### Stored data

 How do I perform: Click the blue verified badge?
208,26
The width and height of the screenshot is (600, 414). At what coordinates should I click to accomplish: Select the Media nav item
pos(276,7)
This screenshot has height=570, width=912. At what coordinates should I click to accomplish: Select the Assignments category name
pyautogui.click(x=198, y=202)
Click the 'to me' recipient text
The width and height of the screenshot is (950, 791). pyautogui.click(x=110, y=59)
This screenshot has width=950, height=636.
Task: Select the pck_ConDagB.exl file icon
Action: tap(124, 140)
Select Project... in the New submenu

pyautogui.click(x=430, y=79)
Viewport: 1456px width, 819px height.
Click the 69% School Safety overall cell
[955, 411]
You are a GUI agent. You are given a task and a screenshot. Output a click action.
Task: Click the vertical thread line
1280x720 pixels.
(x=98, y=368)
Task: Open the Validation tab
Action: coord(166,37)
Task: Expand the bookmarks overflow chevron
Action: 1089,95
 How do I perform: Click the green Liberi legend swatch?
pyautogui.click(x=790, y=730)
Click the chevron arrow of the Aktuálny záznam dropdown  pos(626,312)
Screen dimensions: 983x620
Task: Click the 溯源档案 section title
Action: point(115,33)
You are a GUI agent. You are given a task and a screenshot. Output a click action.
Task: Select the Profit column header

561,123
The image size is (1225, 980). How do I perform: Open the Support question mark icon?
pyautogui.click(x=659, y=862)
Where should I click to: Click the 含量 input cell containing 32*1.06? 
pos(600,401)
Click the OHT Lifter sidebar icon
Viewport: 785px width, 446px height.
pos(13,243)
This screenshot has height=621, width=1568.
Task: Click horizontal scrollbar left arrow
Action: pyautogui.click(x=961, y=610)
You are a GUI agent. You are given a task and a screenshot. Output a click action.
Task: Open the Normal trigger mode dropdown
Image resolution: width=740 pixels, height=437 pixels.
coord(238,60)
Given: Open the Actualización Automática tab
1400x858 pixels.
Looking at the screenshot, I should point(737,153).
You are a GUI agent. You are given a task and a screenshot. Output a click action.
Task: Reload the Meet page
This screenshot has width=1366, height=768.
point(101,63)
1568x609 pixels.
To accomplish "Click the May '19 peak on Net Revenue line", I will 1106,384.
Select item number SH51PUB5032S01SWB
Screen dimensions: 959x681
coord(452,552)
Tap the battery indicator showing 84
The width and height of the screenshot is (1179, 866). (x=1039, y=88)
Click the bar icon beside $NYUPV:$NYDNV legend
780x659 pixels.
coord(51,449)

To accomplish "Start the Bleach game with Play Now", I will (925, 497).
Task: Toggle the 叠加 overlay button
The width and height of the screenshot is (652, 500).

### HOW TO COMPLETE THIS TASK
An exact copy of all the records is the expected answer.

### RESPONSE
 How do I perform: Click the blue verified badge?
208,26
The width and height of the screenshot is (600, 414). At what coordinates should I click to accomplish: Select the Media nav item
pos(276,7)
This screenshot has height=570, width=912. At what coordinates should I click to accomplish: Select the Assignments category name
pyautogui.click(x=198, y=202)
Click the 'to me' recipient text
The width and height of the screenshot is (950, 791). pyautogui.click(x=110, y=59)
This screenshot has width=950, height=636.
Task: Select the pck_ConDagB.exl file icon
Action: tap(124, 140)
Select Project... in the New submenu

pyautogui.click(x=430, y=79)
Viewport: 1456px width, 819px height.
Click the 69% School Safety overall cell
[955, 411]
You are a GUI agent. You are given a task and a screenshot. Output a click action.
Task: Click the vertical thread line
1280x720 pixels.
(x=98, y=368)
Task: Open the Validation tab
Action: coord(166,37)
Task: Expand the bookmarks overflow chevron
Action: 1089,95
 How do I perform: Click the green Liberi legend swatch?
pyautogui.click(x=790, y=730)
Click the chevron arrow of the Aktuálny záznam dropdown  pos(626,312)
Screen dimensions: 983x620
Task: Click the 溯源档案 section title
Action: point(115,33)
You are a GUI agent. You are given a task and a screenshot. Output a click action.
Task: Select the Profit column header

561,123
The image size is (1225, 980). How do I perform: Open the Support question mark icon?
pyautogui.click(x=659, y=862)
Where should I click to: Click the 含量 input cell containing 32*1.06? 
pos(600,401)
Click the OHT Lifter sidebar icon
Viewport: 785px width, 446px height.
pos(13,243)
This screenshot has height=621, width=1568.
Task: Click horizontal scrollbar left arrow
Action: pyautogui.click(x=961, y=610)
You are a GUI agent. You are given a task and a screenshot. Output a click action.
Task: Open the Normal trigger mode dropdown
Image resolution: width=740 pixels, height=437 pixels.
coord(238,60)
Given: Open the Actualización Automática tab
1400x858 pixels.
Looking at the screenshot, I should point(737,153).
You are a GUI agent. You are given a task and a screenshot. Output a click action.
Task: Reload the Meet page
This screenshot has width=1366, height=768.
point(101,63)
1568x609 pixels.
To accomplish "Click the May '19 peak on Net Revenue line", I will 1106,384.
Select item number SH51PUB5032S01SWB
Screen dimensions: 959x681
coord(452,552)
Tap the battery indicator showing 84
The width and height of the screenshot is (1179, 866). (x=1039, y=88)
Click the bar icon beside $NYUPV:$NYDNV legend
780x659 pixels.
coord(51,449)

To accomplish "Start the Bleach game with Play Now", I will (925, 497).
Task: Toggle the 叠加 overlay button
The width and height of the screenshot is (652, 500).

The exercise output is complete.